From the self-interested perspective of any country, the best result for that country is to do everything possible to gain productivity or comparative advantage in many industries.  But doing so will be at the expense of its trading partners that also are – or want to be – good in those industries.

There is thus a tremendous natural incentive for Other Country to subsidize those desirable industries to gain economies of scale, technological advantage, lower costs or other means of productivity enhancements.  Even if Other Country is not better than USA, merely getting better benefits Other Country and harms USA.  If Other Country does get better than USA, the win-lose is more pronounced.

Stated another way, all countries have a very deep incentive to use mercantilism like currency price manipulation, industrial subsidies and other tactics to develop their industries even as the result is bad for others.  We see this result in the persistent trade imbalances in the world that continue even as trade barriers drop under the “win-win” theory.

American trade negotiators and policy makers proceeding under the “always win-win” view of trade are hard pressed to make proper policy to benefit the USA. They simply don’t use any mechanisms to prevent the self-interested mercantilism result we see today.

Dr. Gomory’s presentation slides are at this link.  At bottom is a narrative that goes with, and refers to, the slides.

 

 

Ricardo Revisited: Sino-American Trade and Economic Conflict

By Ralph E. Gomory (and William J. Baumol)

Introduction

In this note we look carefully at the impact on a developed nation of the economic development of its trading partner; a trading partner that is developing from a rather undeveloped state. If you want to keep the China-U.S. relationship and the impact on the United States of China’s development in mind as a possible example, you will not go far wrong.

We will discuss what a very standard model, the Ricardo model, shows about this situation. We will see that this very familiar model, properly analyzed, has a number of very unfamiliar consequences. Notably:

  1. The economic development of your trading partner can be harmful to you, the home country.  Although the effect of that development starts out good, it ends badly.
  2. That there is a dominant and dominated relation possible between the two countries that is good for the dominant one and bad for the dominated one.
  3. A country can attain a dominant position only by having an undeveloped trading partner. This can occur naturally if the trading partner is simply there in an underdeveloped state, or the underdevelopment can be brought about by mercantilist actions that destroy that partner’s industries.
  4. There is inherent conflict not only between a nation in a dominant position and its trading partner, but also between that dominant nation and what may loosely be called the interests of the world. In a two-country model of the sort we discuss here this simply is measured as the sum of the benefits obtained by the two countries’ economies.  We assert that from a world point of view, having either nation dominant is bad.
  5. While a country cannot gain a dominant position solely by building up its industries, it can avoid a dominated position by developing its own industries and not allowing them to be destroyed.

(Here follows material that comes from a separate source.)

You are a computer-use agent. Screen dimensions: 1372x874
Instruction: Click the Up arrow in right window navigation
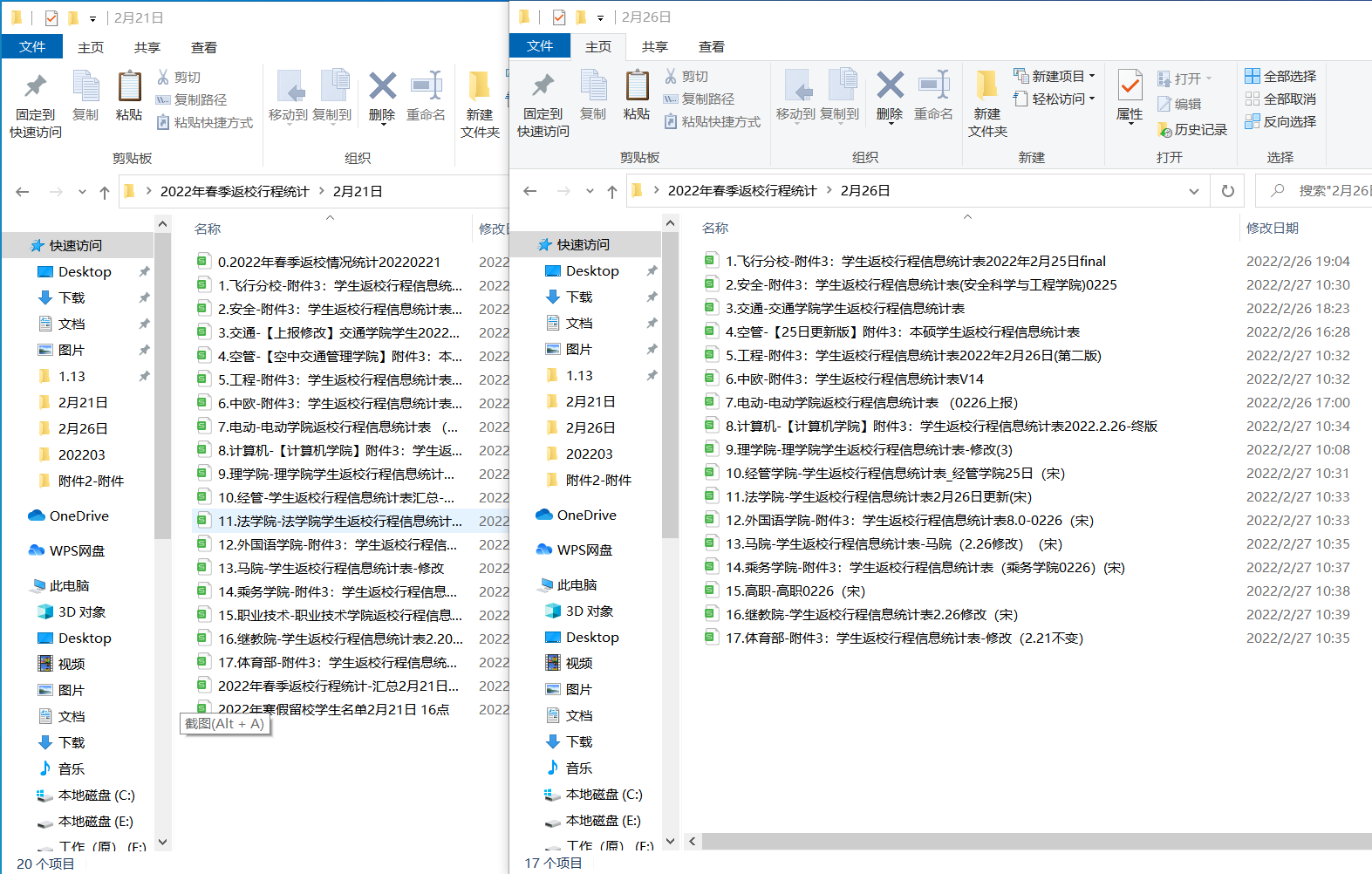coord(612,191)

We will explain more clearly what we mean by these assertions as we go along… We will also explain enough about the Ricardo model to make that intelligible to those not already familiar with it.  

Ricardo Model

This model, or at least pieces of it, has been taught to generations of students, and much of what is taught did not originate with Ricardo. It has been, and still is, enormously influential. (A good reference for this is Krugman and Ostfeld, International Economics, Theory and Policy, Chapter 8).

We will briefly describe the inputs to the Ricardo model and also what comes out of it. For those more deeply interested, the actual equations of the model and an explanation of them are attached as Appendix A

What the model does for you is this: You enter certain values, like the level of productivity, in various industries and the scale of the demand for the goods, the size of the labor force, etc. into the model .(PP3) The model then computes the economic outcome, the result of trade between the nations you have described. (PP4) For example, it computes which country produces how much of what products, what prices are, and also what products and product quantities the nations get to consume.  

However in this note we want to emphasize not the model itself, but the change in the economic results that come out of this very standard model, as we allow the nations to develop, i.e., increase their productivities. The Ricardo Model itself is static, one set of inputs, one set of outputs. But we can use it to look at change by giving it a series of different inputs and looking at the different outputs that result.

The Simplest Model and Bar Charts

We will start our discussion with a two-good model, the famous England-Portugal, wine-cloth model. But we will explore the results of the model not for just one set of inputs, but for several. Initially the inputs will reflect the improvement in the productivities of England’s trading partner, Portugal. The model will allow us to explore the impact of Portugal’s improvement on both countries.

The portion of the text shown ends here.